** Requirement a **
Retype from the records below, without any change, the lines starting with the line that contains "will [58, 334]." and going on through the last line of the records.

─── Selected passage

# What knife do you use?



## smokin berlinet (Aug 25, 2012)

I am looking at getting a new hunting knife. I have had many from sharp(old) to gerber, buck and many others. My 2 favorite and prefered were the old Sharp that was a folding knife and a buck folding. Both did not have serrated blades. So i am looking at options and opinions from yall. Anyone have one they absolutly love? One thing im really in the air about is fixed blade or folding. I hate carrying a big ole knife but fixed is nice to have sometimes. I can easily break the pelvic bone with no worries of the knife breaking. But i did the same with a folding buck and it never broke. Anyone use a knife saw combo? I appreciate any feedback you have. Thanks!


----------



## smokin berlinet (Aug 25, 2012)

...


----------



## smokin berlinet (Aug 25, 2012)

Duplicate post..


----------



## delta dooler (Mar 6, 2008)

I have an old schrade carbon steel sharp finger I use most of the time. I never use a saw. By cutting tendons around ball joint in the hips, the hind quarters can be removed with little effort without using one.


----------



## welldoya (Oct 5, 2007)

I've used a Schrade Pro Hunter 2 for many years. They quit making it in the USA so I went out on EBay and bought another one just in case I ever lose it. I also keep a Wyoming saw handy.


----------



## Northernhunter (Sep 28, 2014)

I like the new buck ergo knives as pictured above below. The case XXX i retired last year after 20 years of service and over 60 deer! I sent it to case because the leather handle had started to rot pretty bad for not properly caring for it over the year. Heck it was a hunting knife. dress a deer out, rinse and throw back in the sheath. They repaired it for free and shipped it back looking like new again. Was a great knife but wanted to try something new.


----------



## jcoss15 (Oct 11, 2010)

Buck Pathfinder, great for deer and hogs


----------



## reelthrill (Oct 3, 2007)

I use a bubba blade filet knife. I have probably skinned upwards of 400 deer and the filet knife works much better for me than the traditional skinning knives.


----------



## Jason (Oct 2, 2007)

I use a knife that is sorta like a filet knife but thicker....It's some high end German kitchen knife. It's easy to sharpen and stays sharp fer a few deer. Now in the field, I just use a plain ole pocket knife nothing special!

──────

** Requirement b **
Echo the part of the hunting knife thread above that starts with "I use a bubba" and goes on through "traditional skinning knives.", keeping every word and mark the same.

─── Data excerpts

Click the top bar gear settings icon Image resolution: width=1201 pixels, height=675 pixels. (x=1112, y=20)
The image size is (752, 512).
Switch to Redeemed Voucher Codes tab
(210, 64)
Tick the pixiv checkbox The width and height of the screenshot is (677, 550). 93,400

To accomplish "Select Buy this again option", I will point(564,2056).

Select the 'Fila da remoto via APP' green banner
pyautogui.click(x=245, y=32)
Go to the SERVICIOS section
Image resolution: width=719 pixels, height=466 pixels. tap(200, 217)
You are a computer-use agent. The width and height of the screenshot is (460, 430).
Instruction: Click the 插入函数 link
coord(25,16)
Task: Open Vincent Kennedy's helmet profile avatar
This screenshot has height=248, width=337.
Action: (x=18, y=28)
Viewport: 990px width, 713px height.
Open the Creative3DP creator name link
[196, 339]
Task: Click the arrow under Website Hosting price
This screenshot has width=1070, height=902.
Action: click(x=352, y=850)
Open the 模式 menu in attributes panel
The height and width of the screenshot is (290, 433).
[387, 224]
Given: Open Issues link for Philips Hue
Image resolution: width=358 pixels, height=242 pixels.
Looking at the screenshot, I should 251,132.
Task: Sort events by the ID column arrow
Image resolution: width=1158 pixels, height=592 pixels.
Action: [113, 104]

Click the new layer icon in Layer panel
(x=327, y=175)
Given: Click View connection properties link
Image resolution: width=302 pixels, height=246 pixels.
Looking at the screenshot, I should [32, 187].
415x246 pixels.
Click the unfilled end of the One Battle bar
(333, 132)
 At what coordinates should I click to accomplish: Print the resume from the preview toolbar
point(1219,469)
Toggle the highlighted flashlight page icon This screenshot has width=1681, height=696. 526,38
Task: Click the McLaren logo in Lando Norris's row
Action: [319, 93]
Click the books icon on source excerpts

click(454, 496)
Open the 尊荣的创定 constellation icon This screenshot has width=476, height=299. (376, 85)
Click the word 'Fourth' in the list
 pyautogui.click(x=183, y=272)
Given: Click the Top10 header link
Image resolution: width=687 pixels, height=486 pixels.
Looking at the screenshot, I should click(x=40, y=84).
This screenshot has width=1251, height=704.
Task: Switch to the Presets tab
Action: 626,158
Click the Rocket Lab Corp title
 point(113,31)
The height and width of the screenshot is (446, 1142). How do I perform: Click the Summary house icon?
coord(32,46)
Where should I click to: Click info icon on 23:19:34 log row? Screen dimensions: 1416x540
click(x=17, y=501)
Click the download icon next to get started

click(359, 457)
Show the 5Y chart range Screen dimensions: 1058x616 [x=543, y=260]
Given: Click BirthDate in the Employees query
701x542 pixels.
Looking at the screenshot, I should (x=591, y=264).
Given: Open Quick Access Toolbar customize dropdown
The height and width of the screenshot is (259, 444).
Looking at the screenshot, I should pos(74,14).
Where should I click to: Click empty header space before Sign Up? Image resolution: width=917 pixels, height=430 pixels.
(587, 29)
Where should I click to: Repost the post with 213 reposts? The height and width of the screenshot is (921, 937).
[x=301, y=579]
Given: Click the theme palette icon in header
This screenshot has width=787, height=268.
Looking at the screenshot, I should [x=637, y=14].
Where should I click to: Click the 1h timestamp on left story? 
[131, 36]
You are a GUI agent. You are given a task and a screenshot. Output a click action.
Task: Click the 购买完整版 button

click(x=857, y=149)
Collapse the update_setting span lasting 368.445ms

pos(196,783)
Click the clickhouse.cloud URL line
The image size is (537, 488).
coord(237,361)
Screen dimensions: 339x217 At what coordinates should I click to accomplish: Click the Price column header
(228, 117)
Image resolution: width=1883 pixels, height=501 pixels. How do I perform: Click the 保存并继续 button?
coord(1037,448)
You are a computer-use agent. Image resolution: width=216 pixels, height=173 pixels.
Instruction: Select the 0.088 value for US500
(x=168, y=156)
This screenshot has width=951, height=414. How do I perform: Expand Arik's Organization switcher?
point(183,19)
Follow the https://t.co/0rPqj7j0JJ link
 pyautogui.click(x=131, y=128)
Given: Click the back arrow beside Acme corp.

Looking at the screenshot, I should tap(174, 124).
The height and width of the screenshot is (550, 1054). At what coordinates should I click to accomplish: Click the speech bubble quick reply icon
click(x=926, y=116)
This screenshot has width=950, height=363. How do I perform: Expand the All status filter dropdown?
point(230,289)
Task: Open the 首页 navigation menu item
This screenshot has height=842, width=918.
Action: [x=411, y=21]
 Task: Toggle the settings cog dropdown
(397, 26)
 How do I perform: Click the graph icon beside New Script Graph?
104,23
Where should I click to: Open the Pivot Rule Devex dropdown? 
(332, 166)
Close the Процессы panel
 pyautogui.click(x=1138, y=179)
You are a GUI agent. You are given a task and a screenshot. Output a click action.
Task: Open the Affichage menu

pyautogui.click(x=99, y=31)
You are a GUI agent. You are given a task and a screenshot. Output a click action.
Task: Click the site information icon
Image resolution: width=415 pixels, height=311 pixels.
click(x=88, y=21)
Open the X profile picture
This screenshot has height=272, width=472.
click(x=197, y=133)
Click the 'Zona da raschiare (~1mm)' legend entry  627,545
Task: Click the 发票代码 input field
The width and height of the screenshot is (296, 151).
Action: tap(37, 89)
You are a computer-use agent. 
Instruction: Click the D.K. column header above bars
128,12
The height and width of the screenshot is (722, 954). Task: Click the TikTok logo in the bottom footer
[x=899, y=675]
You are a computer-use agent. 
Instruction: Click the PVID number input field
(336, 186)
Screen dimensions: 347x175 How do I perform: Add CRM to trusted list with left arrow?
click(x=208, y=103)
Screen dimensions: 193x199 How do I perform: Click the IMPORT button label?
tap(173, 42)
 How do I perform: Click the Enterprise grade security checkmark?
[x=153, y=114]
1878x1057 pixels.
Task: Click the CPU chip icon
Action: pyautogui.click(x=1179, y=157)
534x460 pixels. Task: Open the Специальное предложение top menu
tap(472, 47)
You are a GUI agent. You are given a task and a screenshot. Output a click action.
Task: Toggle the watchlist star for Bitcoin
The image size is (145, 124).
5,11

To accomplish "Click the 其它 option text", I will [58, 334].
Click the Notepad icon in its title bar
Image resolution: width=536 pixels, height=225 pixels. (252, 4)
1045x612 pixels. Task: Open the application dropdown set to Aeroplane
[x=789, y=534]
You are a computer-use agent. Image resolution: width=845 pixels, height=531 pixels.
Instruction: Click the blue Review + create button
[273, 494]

──────

** Correct result a **
To accomplish "Click the 其它 option text", I will [58, 334].
Click the Notepad icon in its title bar
Image resolution: width=536 pixels, height=225 pixels. (252, 4)
1045x612 pixels. Task: Open the application dropdown set to Aeroplane
[x=789, y=534]
You are a computer-use agent. Image resolution: width=845 pixels, height=531 pixels.
Instruction: Click the blue Review + create button
[273, 494]

** Correct result b **
I use a bubba blade filet knife. I have probably skinned upwards of 400 deer and the filet knife works much better for me than the traditional skinning knives.